For all the EU and EEA residents who are planning to travel with pets to the UK, no worries if the pet passport was issued by an EU member state, as it will remain valid. Make sure with the vet that the blood test sample is taken at least 30 days after the date of vaccination. If your pet's blood test is successful, they will be able to return from the UK to the EU.
We crashed in Europe, what now?
In case of any involvement in road accidents, you will need to fill the European Accident Statement report (EAS), which has the facts about the accident and can help you with the insurance claims. But be careful as the EAS you might be given from the other driver involved in the accident might be in a language you might not even speak.
To avoid the language barrier or any unwanted future issues while trying to prove a point in your accident, get the EAS form in your (English) language before driving your car hire to Europe after Brexit, here. The form is usually provided by your insurance company if you are an EU resident. We advise you to sign the EAS only under the circumstances of understanding the situation and language in which it is described.
We also strongly suggest checking if the car you are hiring or taking to drive to EU is breakdown covered, as UK breakdown coverage is rarely valid abroad. You might need to upgrade the coverage policy for the duration of your travel. The best option is the Continental Cover, which provides drivers with all the necessary documentation to prove insurance cover together with 24-hour assistance while you are in Europe. When reserving an appointment to take care of the Continental Cover you will need the following details:
- Number of people who will be travelling in the car,
- Names of all the drivers in the car,
- Countries you are planning on visiting while travelling,
- Rental length – total of days while you will have the rental car.
Note: The price for Continental Cover depends on the rental length. The longer the trip, the higher the price.

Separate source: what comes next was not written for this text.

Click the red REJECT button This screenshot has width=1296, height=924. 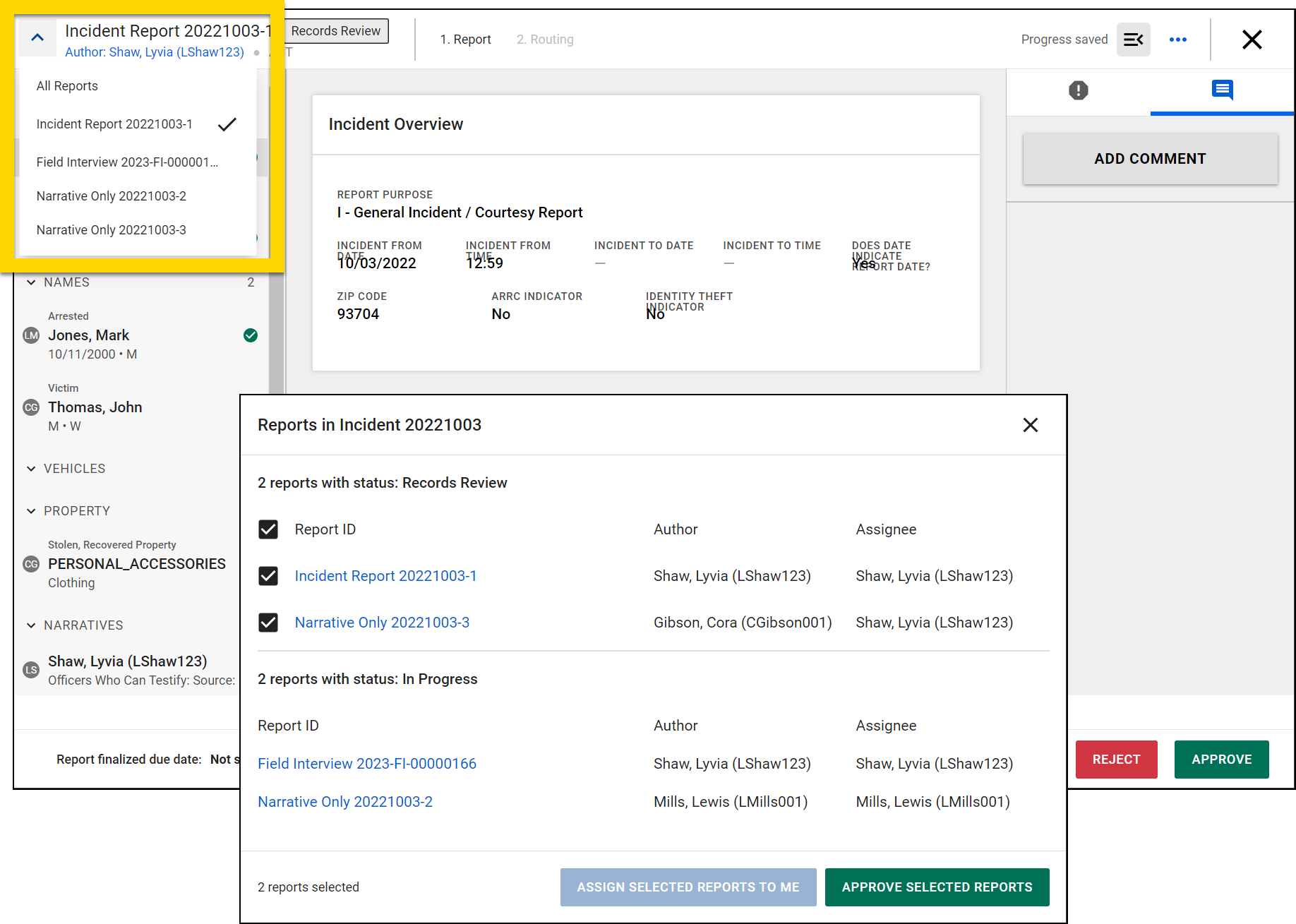(x=1115, y=759)
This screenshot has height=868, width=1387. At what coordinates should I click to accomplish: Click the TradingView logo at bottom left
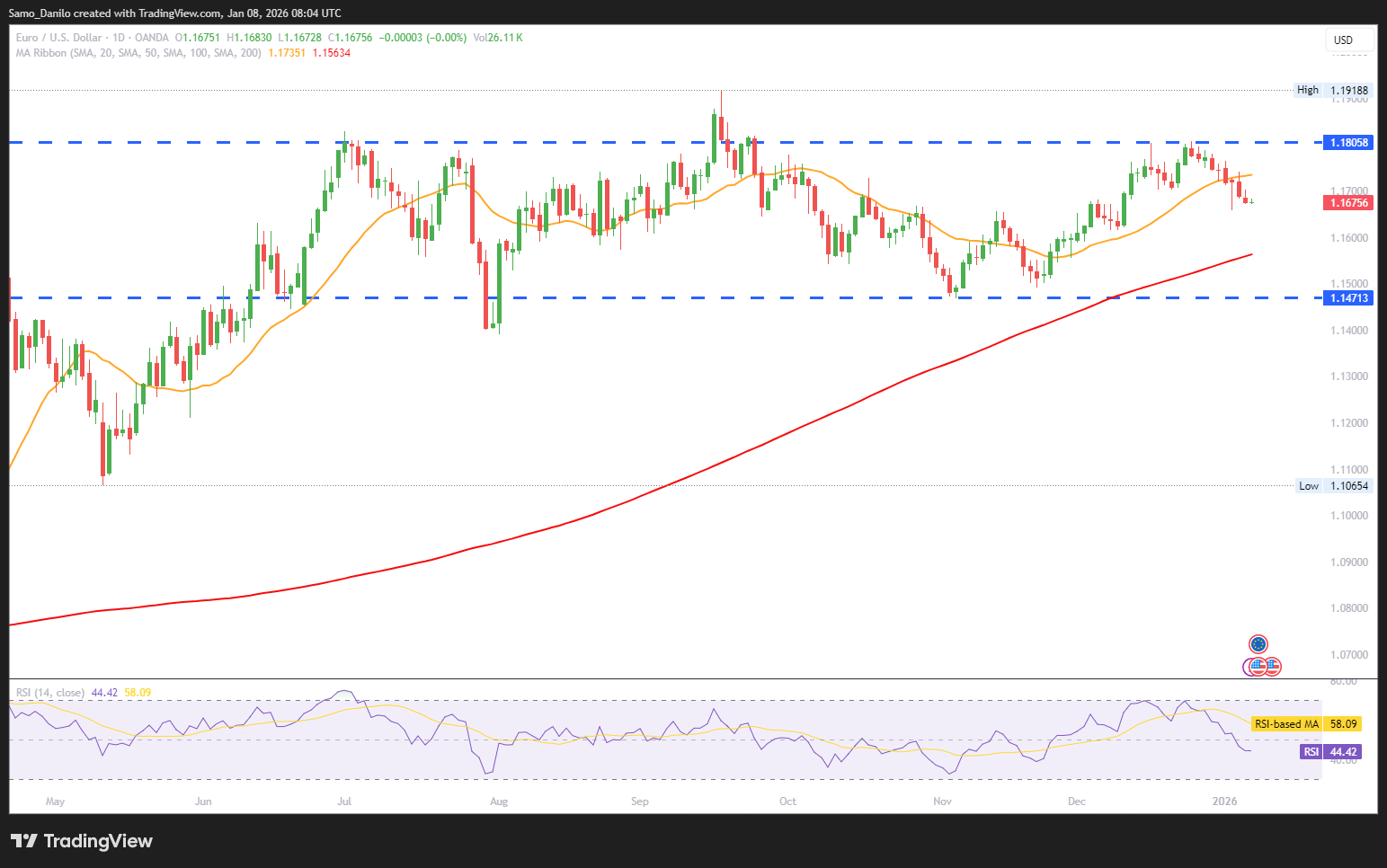(82, 841)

Better being safe than sorry, right?
No-deal no data roam
Currently, the cost of calls, sending text messages and ”surfing the web”, or better yet scrolling through social media, is the same in the UK as it is in the EU. However, that will all change if the UK leaves without a deal. Mobile service and communication providers in the UK will no longer be bound to EU data roaming rules and vice versa of course.

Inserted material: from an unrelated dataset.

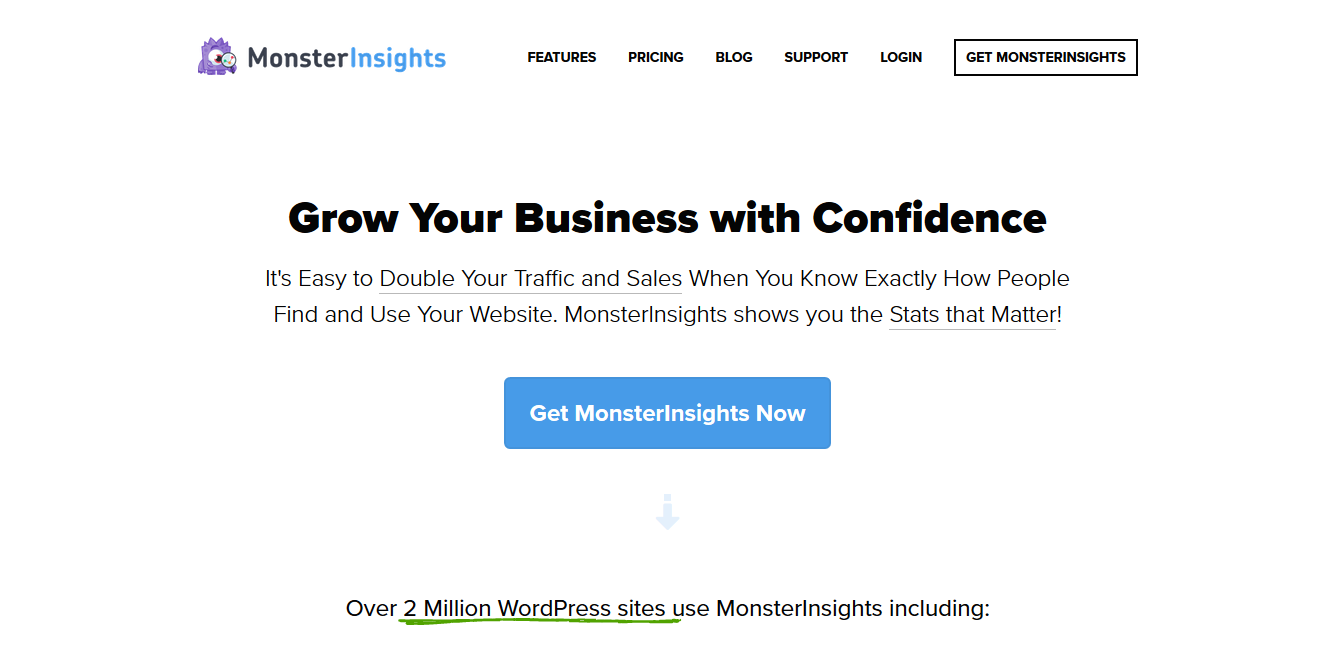Image resolution: width=1333 pixels, height=647 pixels.
Task: Open the Blog link in navigation
Action: (x=734, y=57)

Keep in mind, the costs of using data roaming, calls and messages might go up resulting in extra charges on your mobile bill. The extra charges depend on your mobile service provider and network. Before you hit the road with your car hire after Brexit, check with your mobile service provider about the possible extra costs of using data roaming in the UK and EU. To avoid extra (high) charges try to find free Wi-Fi locations.

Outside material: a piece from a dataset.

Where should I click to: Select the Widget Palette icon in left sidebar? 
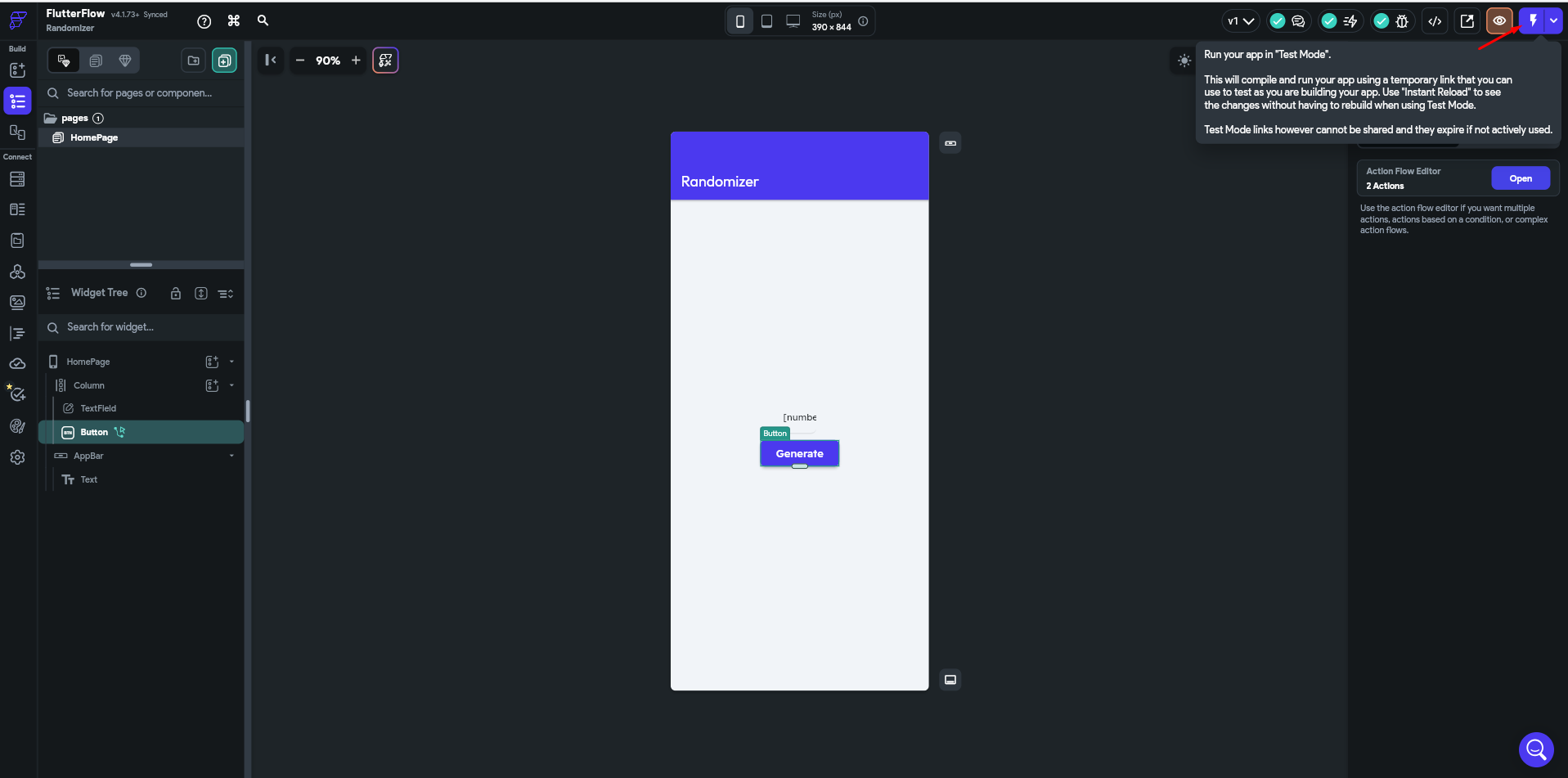click(17, 70)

General recommendations for driving in Europe
If this is your first time driving to Europe, we recommend you service your car before hitting the road. Check if there is enough water, coolant, and oil in the car and if there is enough pressure in the tires. After Brexit, you will also need to make sure the GB sticker will be on display, alongside with the visible licence plate.
Europe has a rule about what kits and equipment you will always need to have in the car. We strongly suggest you check with your car rental company what is already included in the car as they are not responsible for having all the necessary or compulsory equipment, therefore, the driver of the car is. Here is what you must have:
- First-aid kit, which shouldn’t be older than 5 years. Check what the first aid kit must include by EU standards, here,
- Toolkit, which includes spare lights etc.,
- Headlight converter stickers,
- Snow chains or winter tires – depending on what and which EU/EEA countries you are travelling to,
- Reflective jacket,
- Red warning triangle, which usually comes with the car, but we recommend checking if yours has one,
- Fire extinguisher.
For longer drives, we would advise you to take enough breaks in between to freshen up a bit. Also, a good thing to always have in the car is a bottle of water to avoid dehydration, especially during hot summer days. You never know when you might get stuck in traffic.
Last, but not least – make sure you are driving on the RIGHT side of the road!